● Task 1
In the heart notes below, which valve lies between the left atrium and the left ventricle?
● Task 2
Write the next part of the heart notes, picking up after their final sentence.

● Text
※ ※ ※

Differences between atria and ventricles:
Atria - The top chambers in the heart that collect blood from blood vessels (veins).
Ventricles - The bottom chambers in the heart that pump blood into blood vessels (arteries).
The left side of the heart contains oxygenated blood, and the right side contains deoxygenated blood. This forms two separate pumping mechanisms.
The heart has two separate pumping mechanisms because:
Blood pressure drops in the lungs as it flows through the capillaries.
A single pump would slow the blood flow to the body cells.
Two pumps increase the pressure before the blood circulates.
The septum separates the two sides of the heart, preventing oxygenated and deoxygenated blood from mixing.
Atrioventricular valves
The tricuspid valve is located between right atrium and right ventricle.
The bicuspid (mitral) valve is located between left atrium and left ventricle.
Both valves prevent backflow of blood into the atria when the ventricles contract.
Semi-lunar valves
These are located between the ventricles and the pulmonary artery and the aorta.
They prevent the backflow of blood into the ventricles when they relax.
Blood vessels associated with the heart
These blood vessels are:
The pulmonary vein - This moves oxygenated blood into the left atrium from the lungs.
The aorta - This moves oxygenated blood from the left ventricle to the body.
The vena cava - This moves deoxygenated blood into the right atrium from the body.
The pulmonary artery - This moves deoxygenated blood from the right ventricle to the lungs.
Heart structure relation to function
The ventricle walls are thicker than the atria walls
The ventricles have thicker walls with more muscle than the atria.
This is because:
The atria only need enough pressure to pump blood a short distance into the ventricles.
The ventricles need a lot of pressure to pump blood a long distance out of the heart to other organs.
The left ventricle wall is thicker than the right ventricle wall
The left ventricle has a thicker wall with more muscle than the wall of the right ventricle.

※ ※ ※

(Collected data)
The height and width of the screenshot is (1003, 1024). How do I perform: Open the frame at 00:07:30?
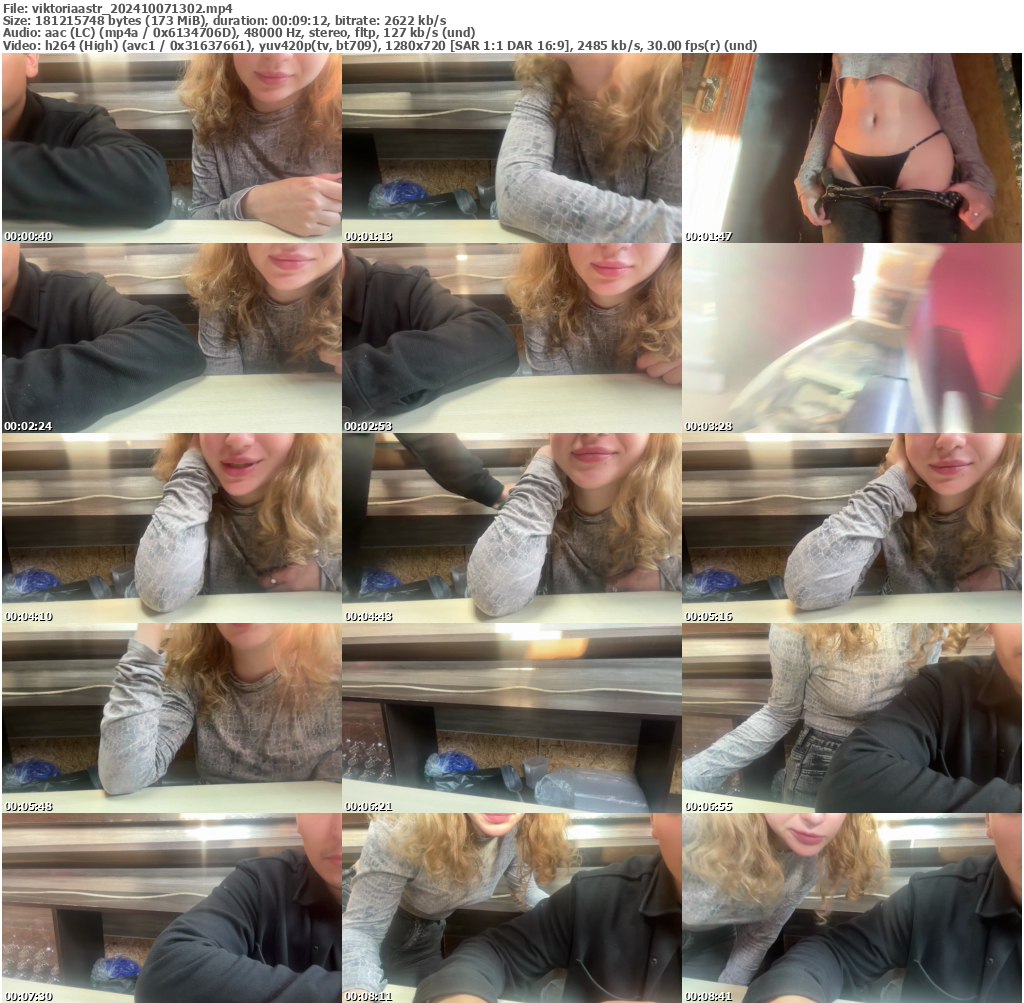tap(171, 908)
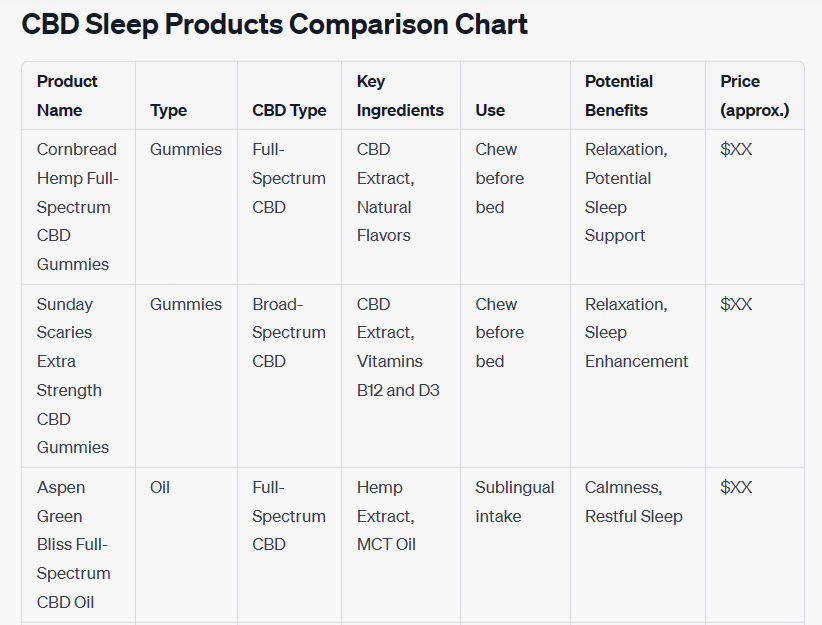Click the CBD Type column header
This screenshot has height=625, width=822.
point(289,111)
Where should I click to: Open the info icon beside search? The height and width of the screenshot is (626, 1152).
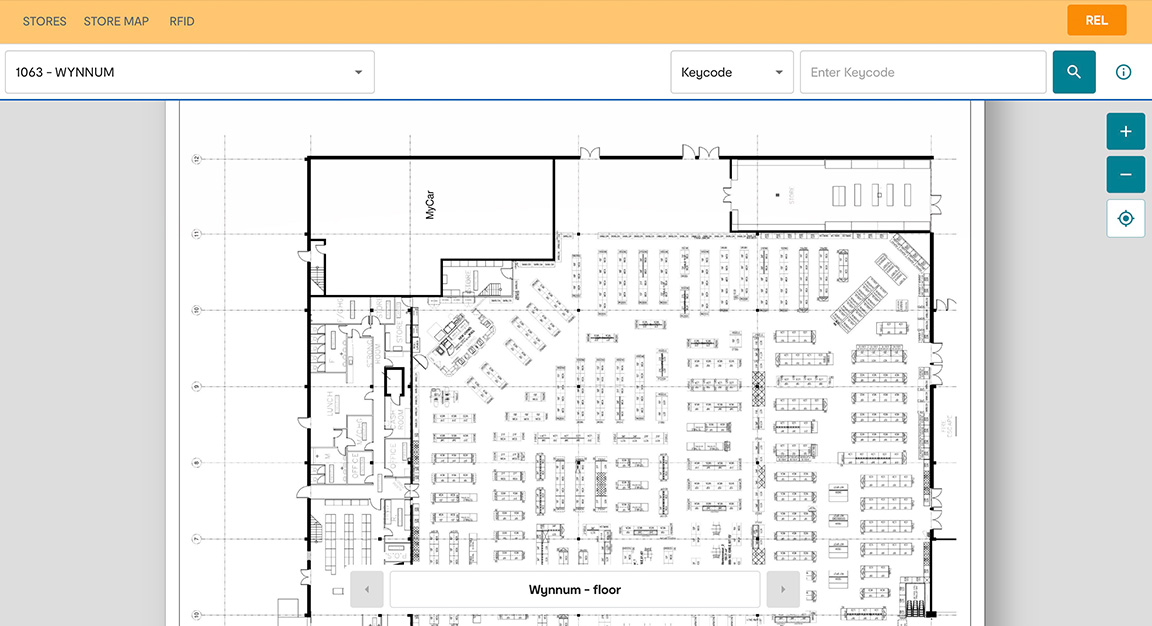(1123, 72)
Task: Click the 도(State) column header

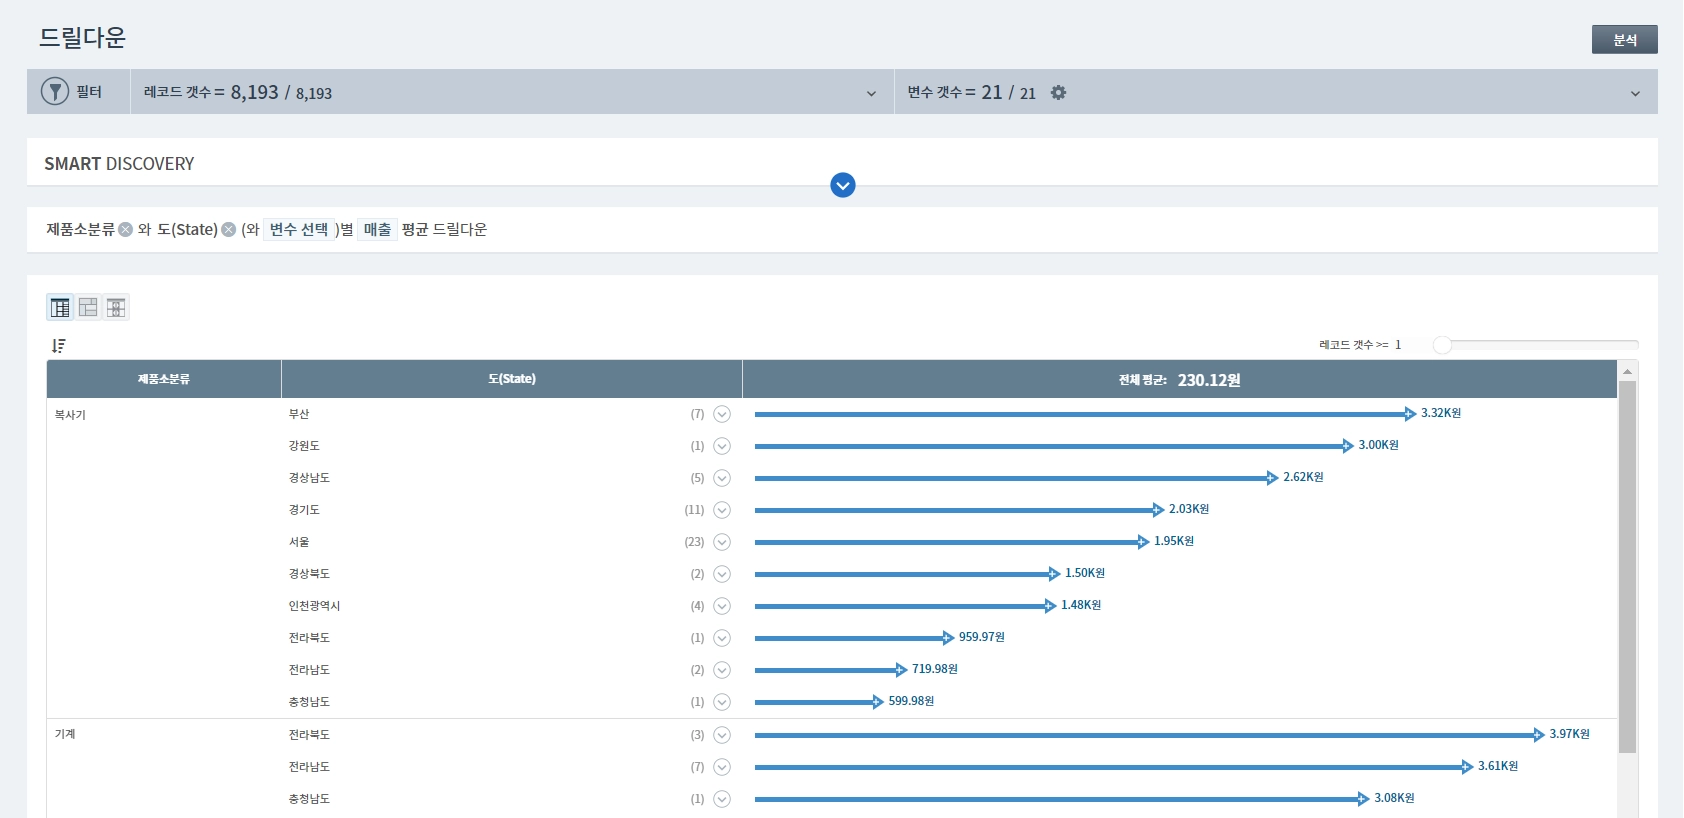Action: [x=512, y=379]
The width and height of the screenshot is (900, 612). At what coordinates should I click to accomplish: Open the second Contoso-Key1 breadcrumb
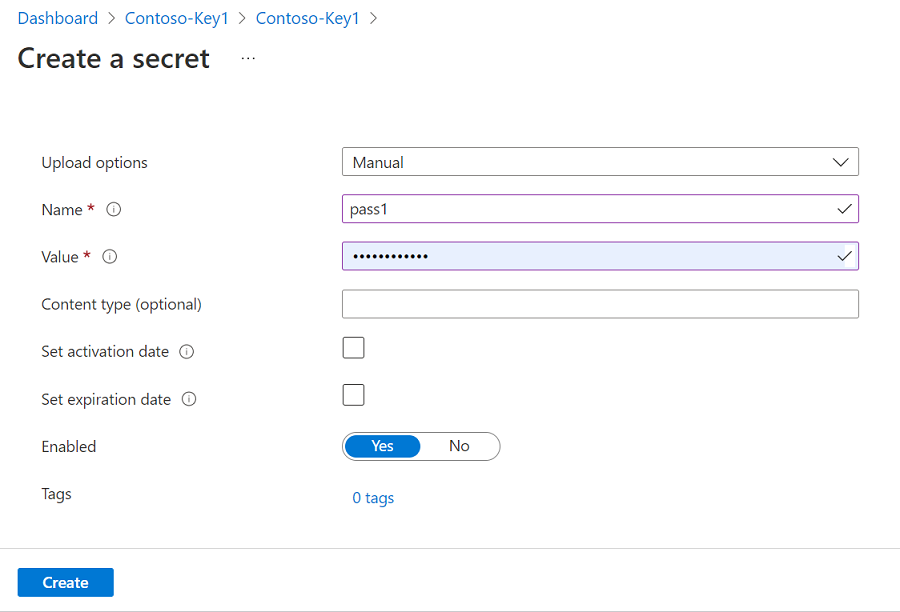(307, 18)
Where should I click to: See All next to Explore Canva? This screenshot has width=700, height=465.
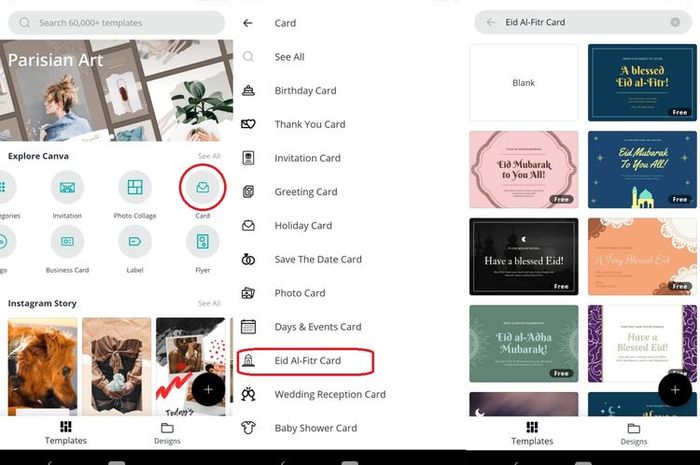click(209, 156)

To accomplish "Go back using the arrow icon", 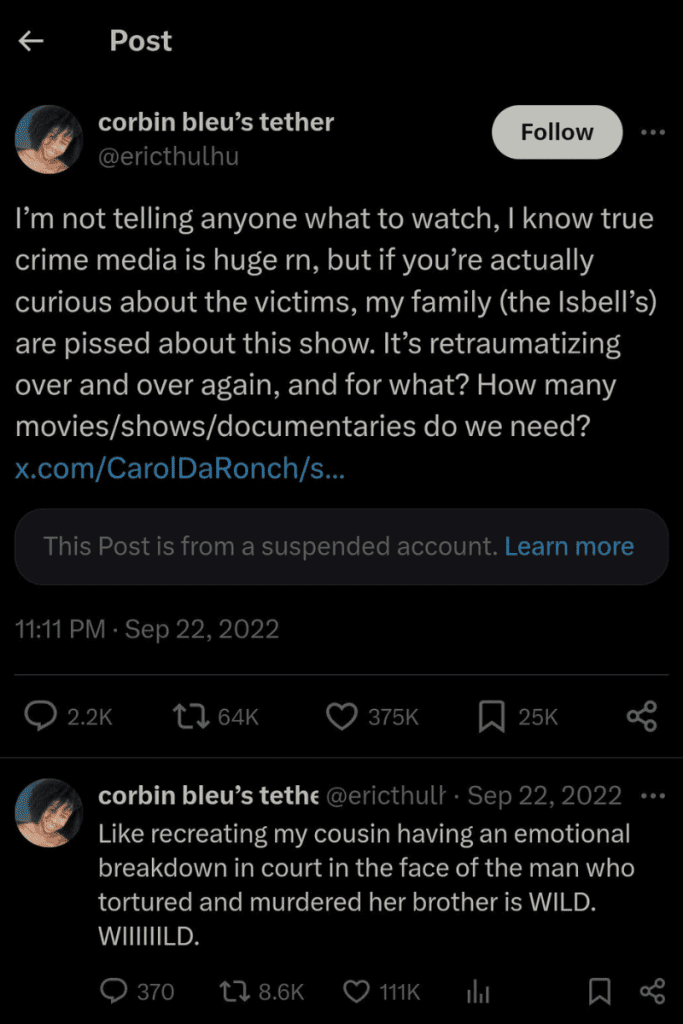I will pos(32,41).
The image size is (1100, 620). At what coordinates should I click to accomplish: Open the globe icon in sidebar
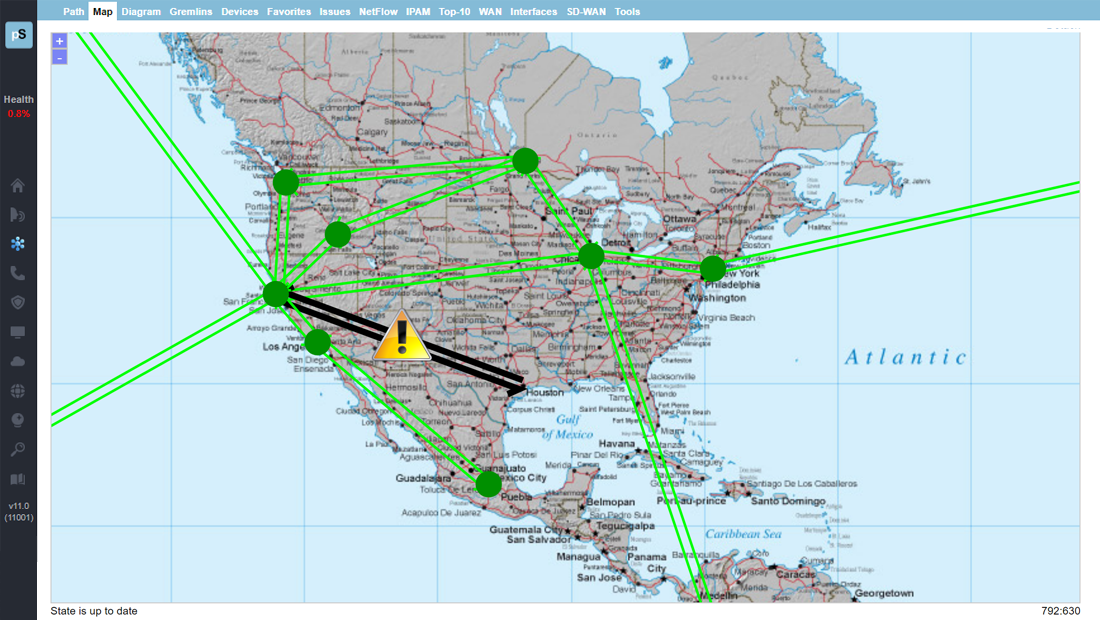18,391
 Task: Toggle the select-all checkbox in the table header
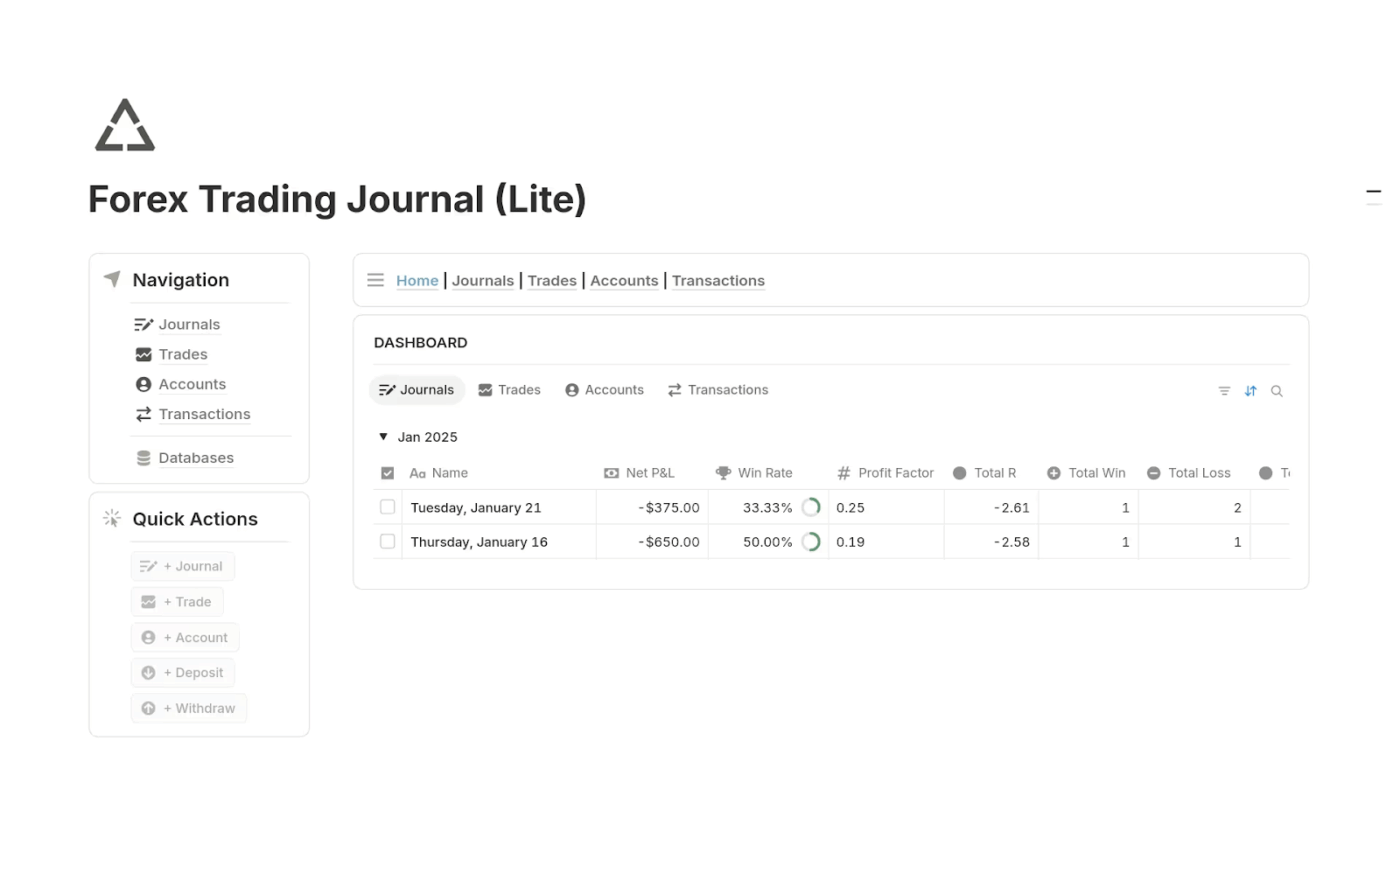388,474
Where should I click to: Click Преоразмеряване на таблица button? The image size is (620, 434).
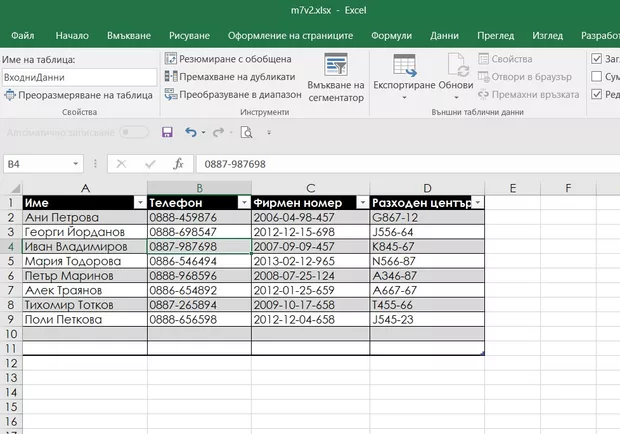78,95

※ ※ ※

● Exercise result 1
The bicuspid (mitral) valve.

● Exercise result 2
This is because:
The right ventricle only needs enough pressure to pump deoxygenated blood a short distance to the lungs.
The left ventricle needs a lot of pressure to pump oxygenated blood to the other more distant organs of the body.
8.6 Cardiac cycle
8.6 Cardiac cycle
Stages of the cardiac cycle
Stage 1 - Atrial systole
The ventricles relax, and the atria contract.
This increases the atrial pressure.
The atrioventricular valves open.
Blood flows into the ventricles.
Stage 2 - Ventricular systole
The ventricles contract, and the atria relax.
The ventricular pressure increases.
The semi-lunar valves open, and the atrioventricular valves close.
Blood flows into the arteries.
Stage 3 - Diastole
The ventricles and atria relax.
The semi-lunar valves close.
Blood flows passively into the atria.
8.7 How the heartbeat is controlled
8.7 How the heartbeat is controlled
How the heartbeat is controlled
Cardiac muscle is myogenic, which means that the contraction of cardiac muscle initiates within the heart itself. The basic rhythm of the heart is maintained by a wave of electrical excitation.
This wave travels through the following structures in this order:
Sinoatrial node (SAN) - Initiates the heart beat by stimulating the atria to contract.
A layer of collagen fibres - Prevents direct electrical flow from atria to ventricles.
Atrioventricular node (AVN) - Picks up the electrical activity from the SAN and imposes a slight delay.
Bundle of His - Receives electrical activity from the AVN and conducts the wave of excitation to the apex (base) of the heart.
Purkyne fibres - These branch off the bundle of His, causing the right and left ventricles to contract from the bottom upwards.
How electrocardiograms monitor heart function
Electrocardiograms (ECGs) record the heart's electrical activity using electrodes.
An ECG shows the various stages of the cardiac cycle:
P wave - Atrial systole
QRS - Ventricular systole
T wave - Diastole
ECGs help diagnose abnormalities like:
Tachycardia - This is an abnormally rapid heart rate.
Bradycardia - This is an abnormally slow heart rate.
Ectopic heartbeats - This is extra heartbeats out of the normal rhythm.
Atrial fibrillation - This is the abnormally rapid and ineffective contraction of the atria.